What It Really Costs to Build a Business AI Agent
The model API is usually a minority of AI agent cost. Budget for workflow design, integration, data, evaluation, security, operations, and human review.

Why token price is the wrong headline number
Model usage is visible and easy to price, so it attracts attention. But an agent only creates value when it understands a real workflow, reaches the right data, uses business systems safely, handles exceptions, and fits how people work. Discovery, integration, evaluation, security, and change management often dominate build cost.
Operating cost also includes human review, failed runs, support, observability, data pipelines, provider minimums, and re-evaluation after changes. Compare cost per successful business outcome, not cost per model call.
Illustrative share of initial production effort
| Scope | Typical characteristics | Planning range |
|---|---|---|
| Proof of value | One workflow, limited data, human review | $15k–$40k |
| Production workflow | 2–4 integrations, evaluations, controls, monitoring | $50k–$150k |
| Multi-system platform | Several roles, orchestration, admin, resilient operations | $150k–$500k+ |
| Regulated/high impact | Formal assurance, specialist security and compliance | Case-specific |
The seven variables that change the estimate
Count workflow variants and exception paths, not just screens. Inventory integrations and rate their maturity. Classify the data and permission model. Define action consequence and required approvals. Size the evaluation set and assurance depth. Estimate volume, latency, and availability. Finally, include adoption work for every role whose process changes.
A read-only research agent over a curated knowledge base is fundamentally different from an agent that updates an ERP, emails customers, and commits spend. The second system needs transaction safety, stronger identity, approvals, reconciliation, and incident response.
Reduce cost by reducing uncertainty and blast radius
Start with one measurable bottleneck, reuse existing identity and APIs, and keep the first authority read-only or approval-based. Build an evaluation set before a polished interface. Prefer a simple workflow over multi-agent orchestration until coordination is proven necessary.
Ask vendors to separate discovery, build, third-party usage, hosting, ongoing optimisation, and support. Require assumptions and exclusions. A lower fixed quote that omits evaluation and operations is not a lower total cost—it is deferred risk.

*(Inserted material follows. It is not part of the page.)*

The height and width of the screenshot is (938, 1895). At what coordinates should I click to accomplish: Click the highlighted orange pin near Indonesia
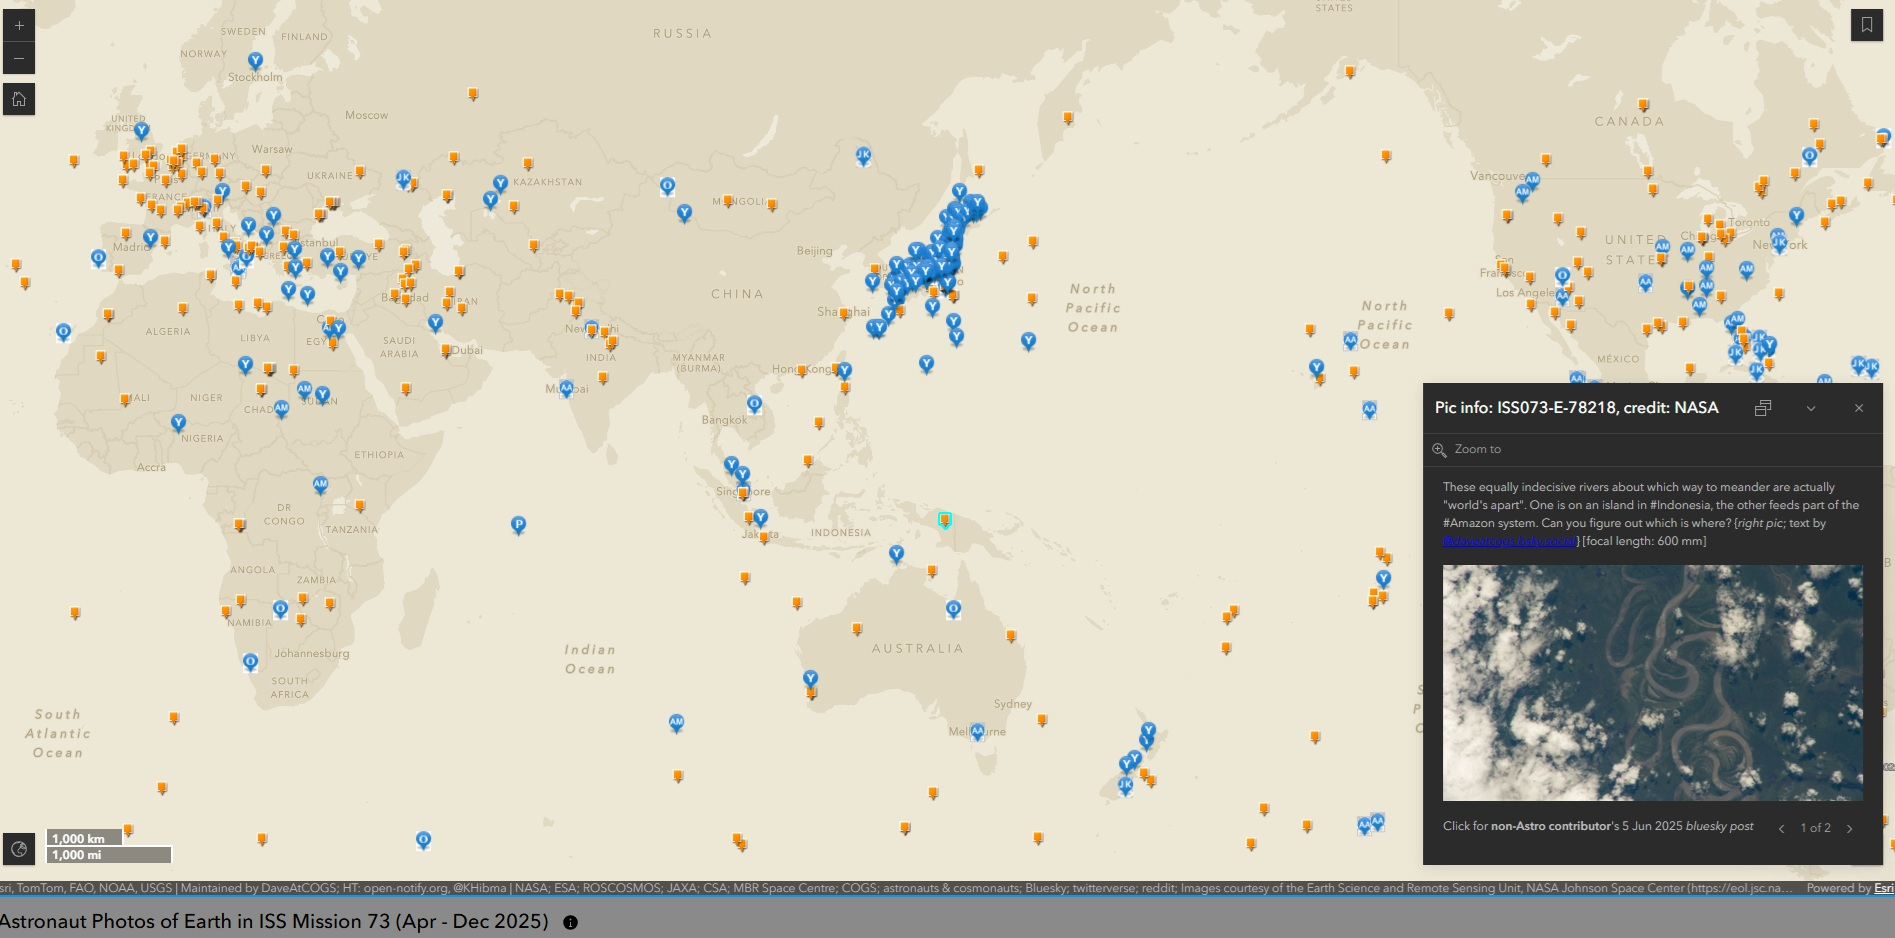tap(945, 520)
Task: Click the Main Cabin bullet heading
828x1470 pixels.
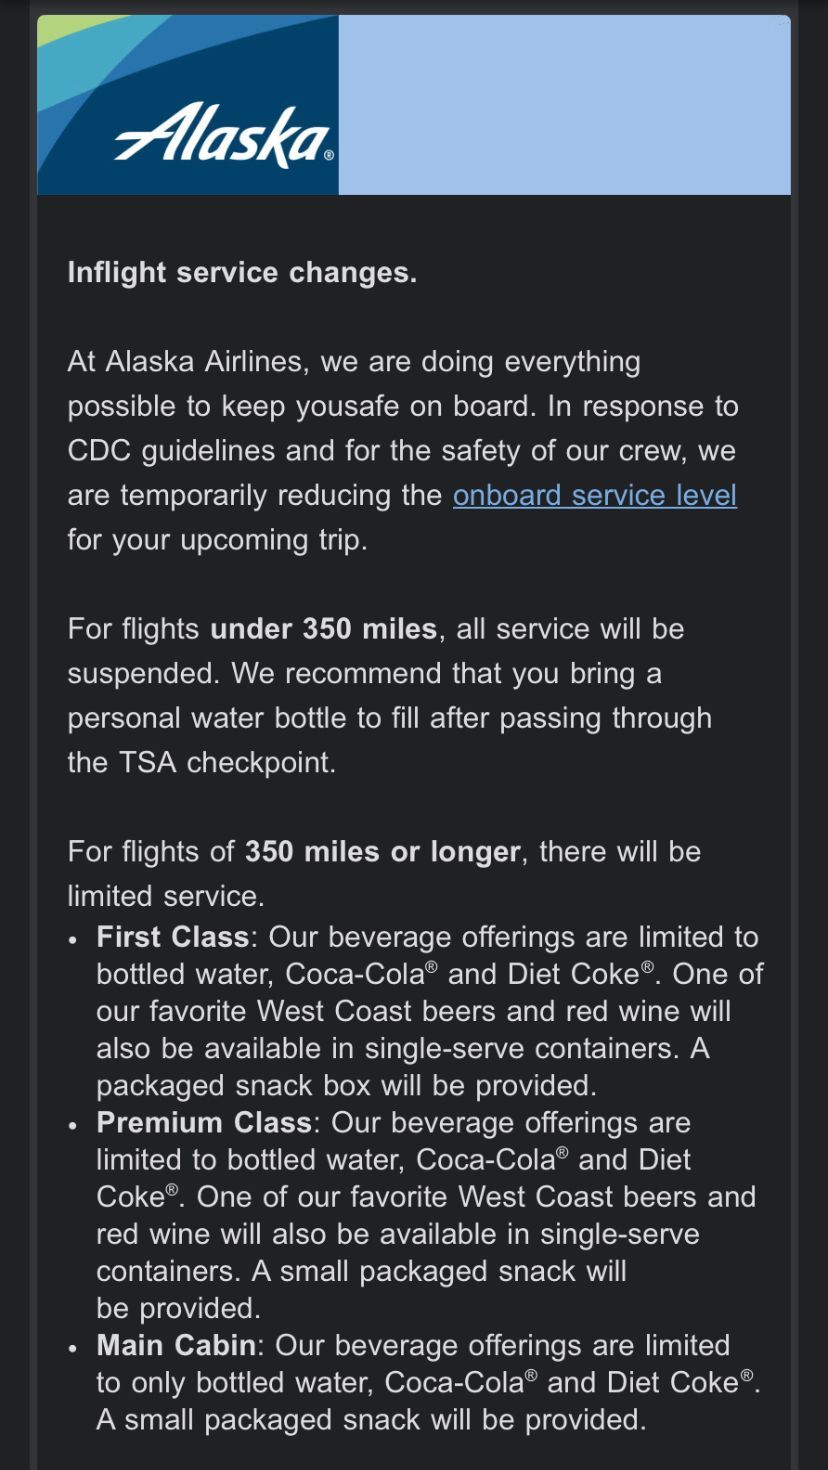Action: pyautogui.click(x=176, y=1346)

| Cost area | Discovery questions | Recurring component |
|---|---|---|
| Workflow and product | How many variants, roles, exceptions, and approval moments? | Product ownership and optimisation |
| Data and integration | Which systems, identities, schemas, quality issues, and rate limits? | Connectors, storage, indexing, egress |
| Agent application | What planning, state, interface, and model routing are required? | Model/API and application hosting |
| Evaluation and assurance | Which task sets, threats, policies, and evidence thresholds? | Regression runs and control review |
| Operations | What availability, support, tracing, response, and reconciliation? | Monitoring, support, incident work |
| Adoption | Whose work changes and how will performance be managed? | Training, communications, process change |
Calculate cost per accepted outcome
For a representative task sample, measure model calls, input and output volume, retrieval, tool calls, retries, latency, infrastructure, monitoring, human review, corrections, and unresolved failures. Divide the total by outcomes that users accept and that reconcile correctly in the target system. Model cost per attempt can look excellent while cost per accepted outcome is poor.
Run low, expected, and high-volume scenarios. Include provider price changes, larger contexts, peak concurrency, support coverage, and re-evaluation after releases. Compare against the fully loaded current process: staff time, waiting, errors, rework, customer impact, and opportunity cost.
Custom build versus configurable platform
Advantages
- A custom build can fit differentiated workflows and existing controls
- Architecture and data boundaries remain under your design authority
- Unit economics can improve at sustained scale
- Interfaces and evidence can match the exact operating model
Trade-offs
- Higher initial discovery, integration, and assurance investment
- Your team owns reliability, security, evaluation, and provider change
- A configurable product may reach commodity use cases faster
- Custom scope can expand unless outcomes and authority stay narrow
Frequently asked questions
How much does an AI agent cost per month?
It varies with model choice, calls per task, context size, volume, hosting, monitoring, and human review. Calculate a range from real task traces during a pilot.
Can a business build an AI agent cheaply with no-code tools?
No-code can reduce application work for a narrow low-risk use case, but integration, data, security, evaluation, and process-change costs remain.
What should a proposal include?
Scope, integrations, authority, deliverables, evaluation criteria, security responsibilities, usage assumptions, operating costs, support, and change-control terms.